17 thoughts on “The Murky Evolution of the Chinese Education System”

  1. LOL next is up next week and will involve a trip to the Lu Xun shrine in Shanghai … till then I am relying on you guys to come up with some more clues and thoughts about education in China 😉

    Reply
  2. Interesting… Though my understanding was that textbooks are chosen by provincial education bureaus, and therefore can vary slightly from province to province. Am I wrong about this?

    Reply
    • You are right, there are five big publishing companies:

      The Peoples
      Jiangsu Provincial
      Guangdong Provincial
      Yu Wen (Literary)
      Shandong Provincial

      and all the others basically either buy their books or take their cues from what these big five do. The Jiangsu people threw themselves into the fray by having two “editors” give two conflicting statements as to whether or not changes were made …

      Reply
      • Thanks for the clarification :). From what I can tell Lu Xun may or may not have been excised from the Jiangsu textbooks, but he remains in the others?…

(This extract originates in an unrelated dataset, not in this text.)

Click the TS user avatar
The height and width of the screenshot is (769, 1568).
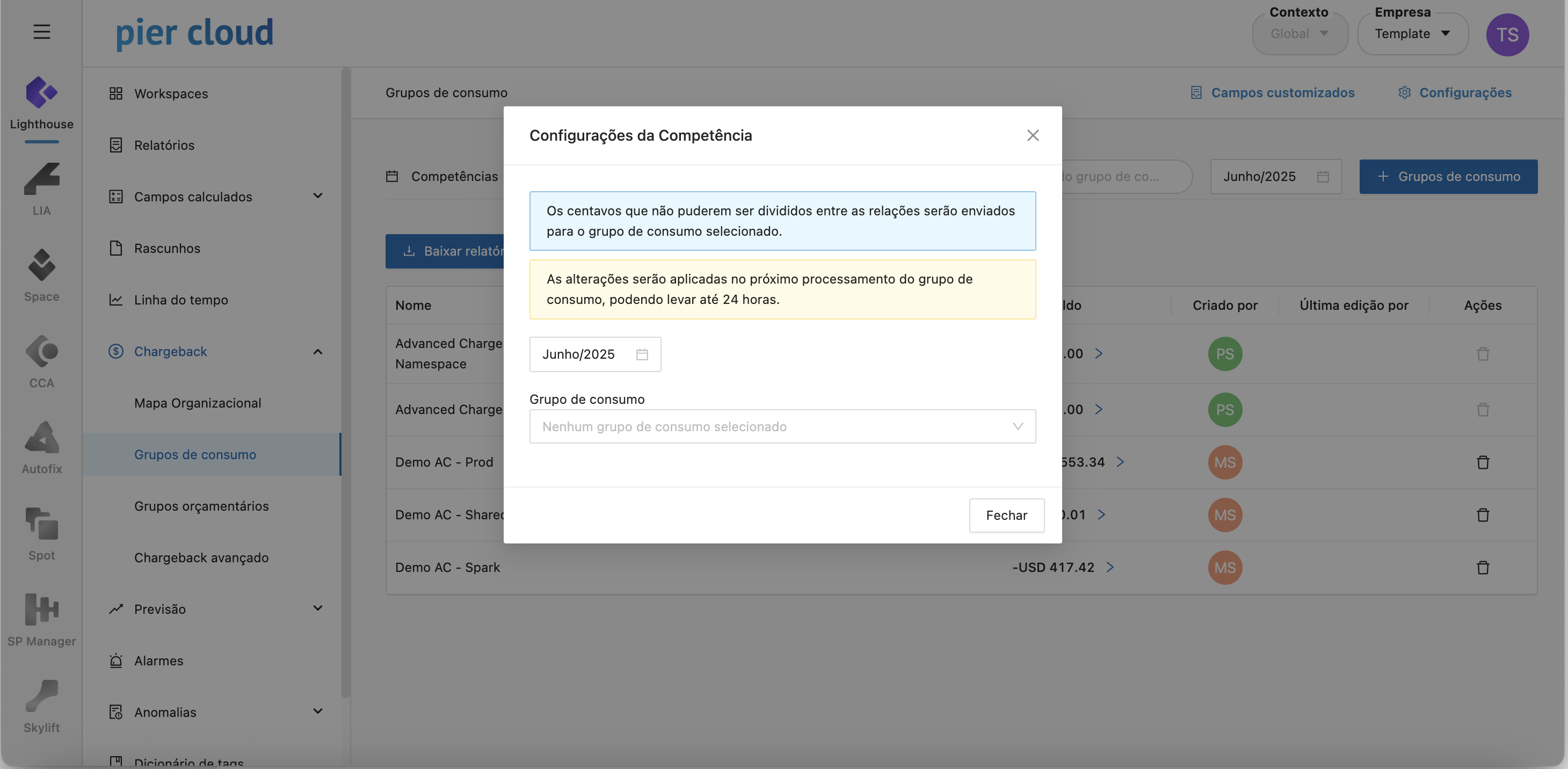tap(1507, 35)
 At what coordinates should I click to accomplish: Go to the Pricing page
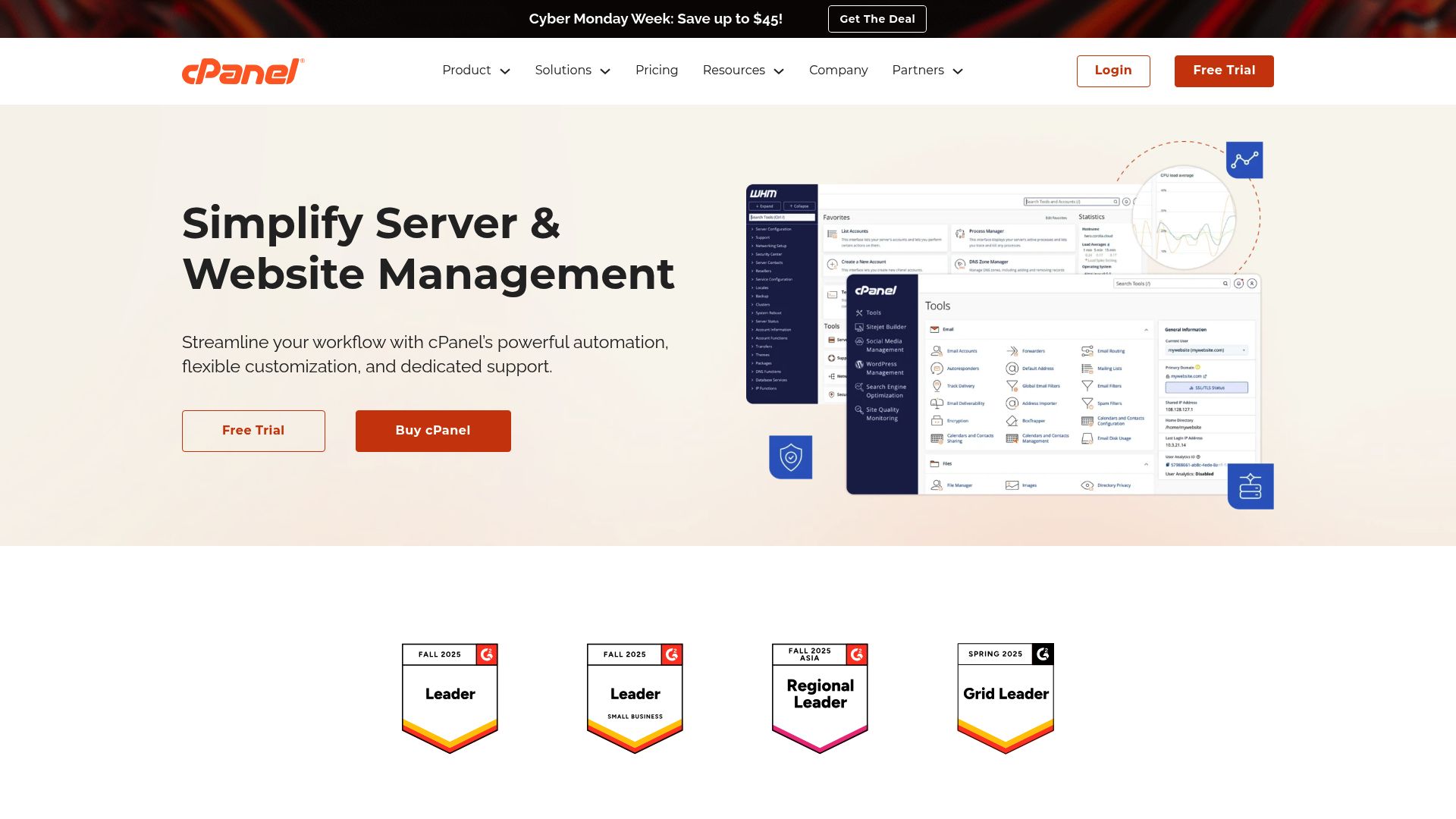pyautogui.click(x=657, y=71)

        I recall the debate in 2006 kicked off by Shanghai’s decision to use history textbooks that diminished the role of Mao. Perhaps the education authorities in the Shanghai/Jiangsu region are more revisionist than elsewhere? I’m not sure what happened in the end there. There was such a fuss that I think in the end they went back to the old textbooks.

        Reply
  3. Lu xun is my favorate auther
    We have his airticle since our primery school.

    《孔乙己》
    and so on
    every term have 2 or 3 of luxun’s airticle
    most of them is critical the society and the bad sprit of Chinese or even human beings.
    Many of my classmates don’t like Luxun because it’s difficult to understand some of his airticle.That’s ture,every airticle of him need our think and think again to understand it,and make us continue thinking.
    Sacha,it seems that you kown a lot about Chinese literiture

    Reply
  4. What is it about Luxun that makes his writing so controversial?

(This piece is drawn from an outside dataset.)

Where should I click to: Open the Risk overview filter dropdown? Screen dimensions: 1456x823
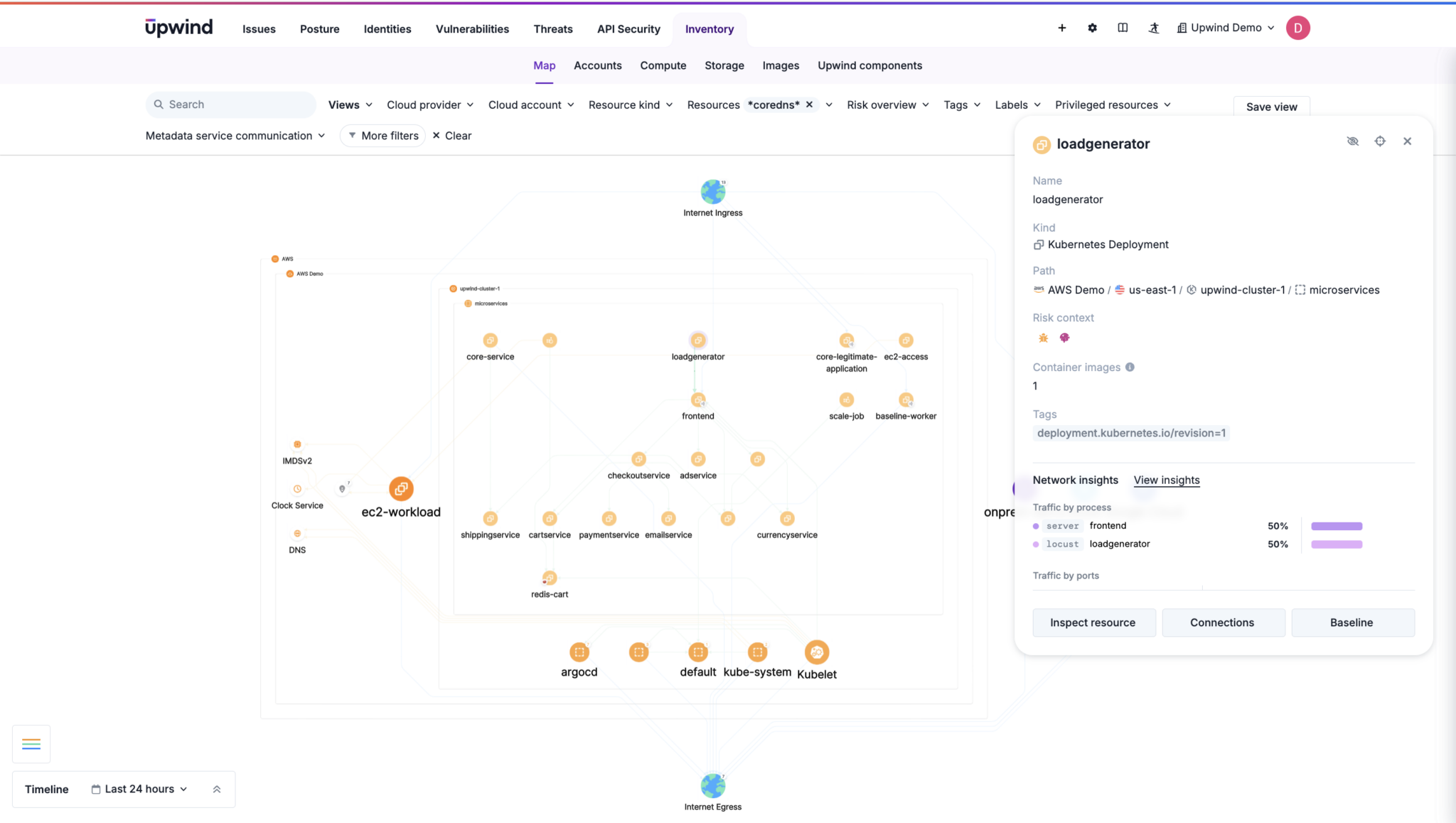click(x=887, y=105)
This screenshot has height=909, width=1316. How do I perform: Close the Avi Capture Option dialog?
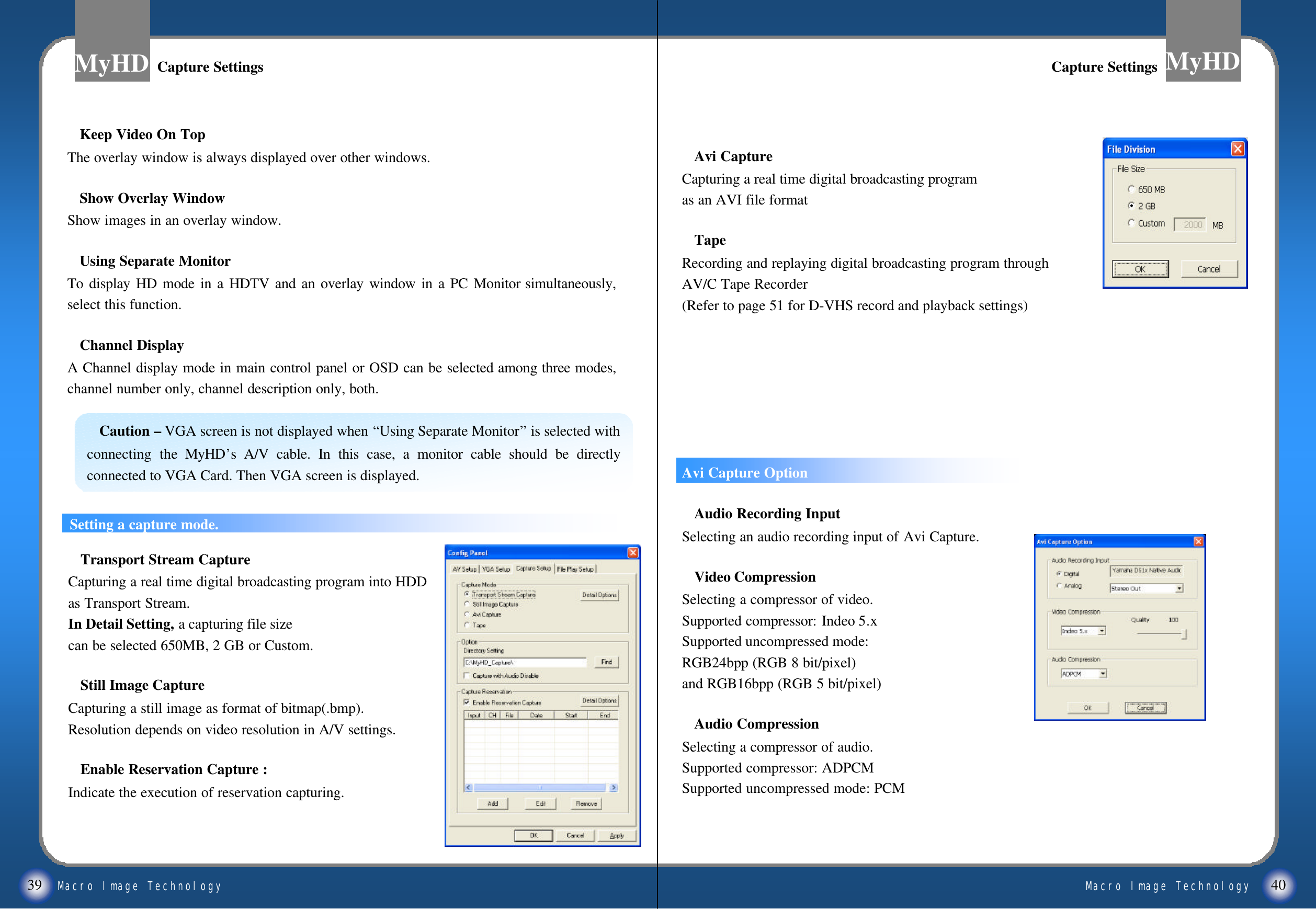[1198, 541]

    I was in the Chengdu Bookworm yesterday and saw a three-volume set of “Luxun’s Selected Works”

    Reply
    • hey guys,

      I just bought a 4-volume set of selected works for 140RMB .. good good stuff.

      You know it does seem pretty random, but having read a lot of the works listed above over the last two weeks, I can only say that the new stuff is pretty apolitical for China — even though MLK’s speech is very political, it resonates not as political rhetoric here, but as inspirational rhetoric and perhaps indirectly a criticism of the US.

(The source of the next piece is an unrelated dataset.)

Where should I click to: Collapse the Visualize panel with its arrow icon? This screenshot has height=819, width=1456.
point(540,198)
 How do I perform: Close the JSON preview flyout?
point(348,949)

      The only truly political stuff on the list that i can see are the Lu Xun essays, which describe a China and Chinese Man that is weak, ignorant, capricious and unjust and calls for a New China. Most people I have spoken to hold Lu Xun’s essays to be dated — as in, they were relevant pre-Liberation, but now that’s all done with. New China has arrived.

      Perhaps the education system wants to keep it that way.

      If not for that small thread, it would def. seem random and more the product of renewal than actual political/social consideration. I dont know.

      Reply
  5. You guys even know LuXun, you win! Anyway, indeed some of LuXun’s articles should be removed, ’cause his minds and political position are not suit for current generation any longer.